Sem preconceito, dê uma chance aos brancos
06/02/2014 - por Por Jorge Lucki

Embora recorrente, não há como fugir do tema "vinhos de verão" nesta época do ano, ainda mais com o inusitado calor que tem feito neste início de 2014, com os termômetros batendo recordes históricos. Quem sabe isso estimule o consumo de vinhos brancos. Na verdade, bem sei, clima é só desculpa, já que a temperatura que faz lá fora pouco influi no processo de escolha do tipo de vinho que vai se beber. Mesmo que o verão sinalize para pratos mais leves e, portanto, vinhos no mesmo patamar para acompanhá-los, ainda é pouco significativo o aumento no consumo de vinhos brancos nessa época do ano - se bem que ultimamente vem crescendo.

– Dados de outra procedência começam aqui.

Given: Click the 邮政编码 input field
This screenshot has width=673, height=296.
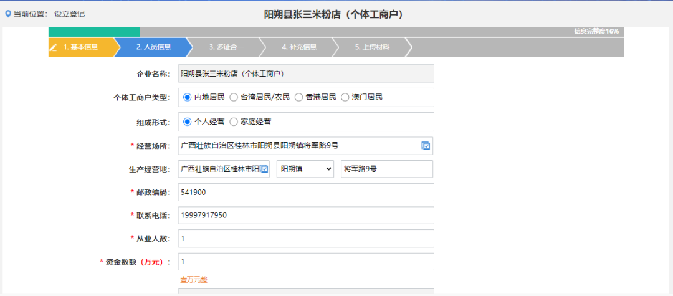Looking at the screenshot, I should tap(305, 193).
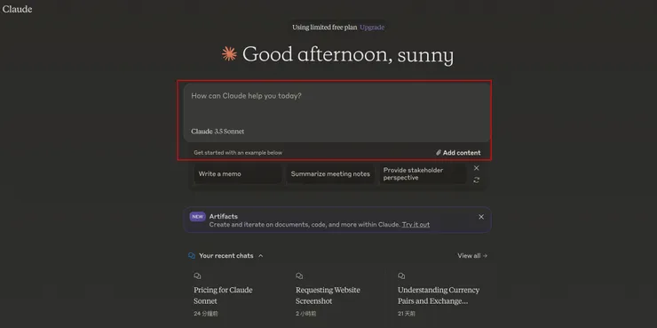The width and height of the screenshot is (657, 328).
Task: Select the Write a memo example prompt
Action: (x=238, y=173)
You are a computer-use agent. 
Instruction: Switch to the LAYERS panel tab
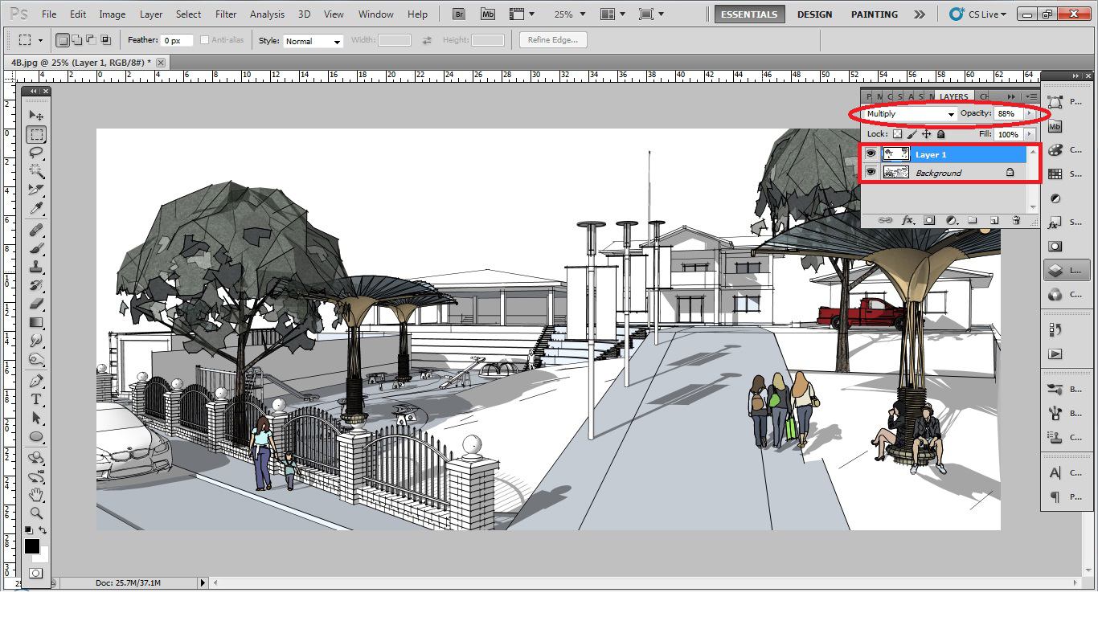tap(953, 96)
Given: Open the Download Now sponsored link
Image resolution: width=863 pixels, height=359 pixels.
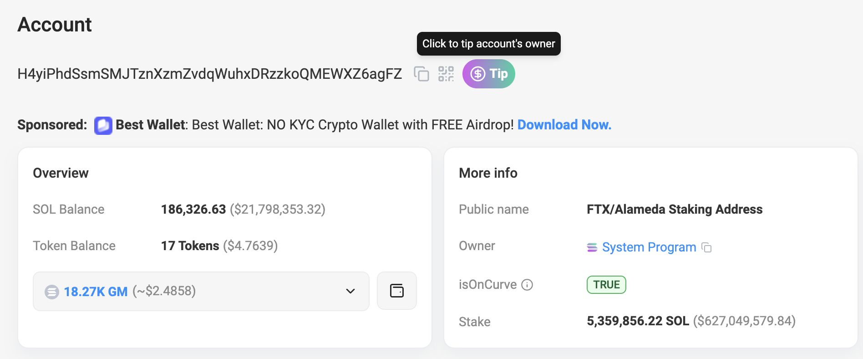Looking at the screenshot, I should 564,125.
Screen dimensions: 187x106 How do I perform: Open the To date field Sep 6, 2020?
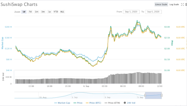point(153,12)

Por mais que discursos modernistas, até estimulados pela liberdade de criação que caracteriza a culinária da atualidade, proponham ousar nas harmonizações entre vinho e comida, rompendo com conceitos clássicos, estou convicto da tese "peixe com brancos e carnes vermelhas com tintos", ao menos se o objetivo for realmente criar uma perfeita afinidade entre prato e vinho. Não dá para escapar do velho, mas inexorável, princípio básico de harmonização: um não pode ofuscar o outro. Peixes, em geral, têm carne macia e sabor delicado, sensações que ficam absolutamente prejudicadas diante da presença dos taninos e da maior potência, elementos que caracterizam os vinhos tintos.

É realmente uma questão de predileção e, embora isso seja soberano, cabe sempre lembrar que um dos grandes atrativos - e diferencial - do fantástico mundo do vinho é o ilimitado leque de opções existentes e é um desperdício não aproveita- lo. Partindo, no entanto, de um profissional da área é imperdoável.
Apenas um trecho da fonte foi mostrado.